Opioid antagonism mitigates antipsychotic-associated weight gain: focus on olanzapine

Abstract

Abstract Background The endogenous opioid system affects metabolism, including weight regulation. Evidence from preclinical and clinical studies provides a rationale for targeting this system to mitigate weight-related side effects of antipsychotics. This review describes the role of the opioid system in regulating weight and metabolism, examines the effects of opioid receptor antagonism on those functions, and explores the use of opioid antagonists to mitigate antipsychotic-associated weight gain and/or metabolic effects. Methods A PubMed literature search was conducted to identify representative opioid antagonists and associated preclinical and clinical studies examining their potential for the regulation of weight and metabolism. Results The mu opioid receptor (MOR), delta opioid receptor (DOR), and kappa opioid receptor (KOR) types have overlapping but distinct patterns of central and peripheral expression, and each contributes to the regulation of body weight and metabolism. Three representative opioid antagonists (eg, naltrexone, samidorphan, and LY255582) were identified for illustration.
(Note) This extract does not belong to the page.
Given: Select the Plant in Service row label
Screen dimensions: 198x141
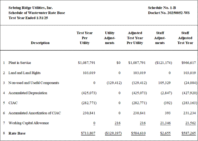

These opioid antagonists differed in their receptor binding and pharmacokinetic profiles, including oral bioavailability, systemic clearance, and half-life, and were associated with varying effects on food intake, energy utilization, and metabolic dysregulation. Conclusions Preclinical and clinical data suggest that antagonism of the endogenous opioid system is a mechanism to address antipsychotic-associated weight gain and metabolic dysregulation. However, evidence suggests that the differing roles of MOR, DOR, and KOR in metabolism, together with the differences in receptor binding, pharmacokinetic, and functional activity profiles of the opioid receptor antagonists discussed in this review, likely contribute to their differential pharmacodynamic effects and clinical outcomes observed regarding antipsychotic-associated weight gain.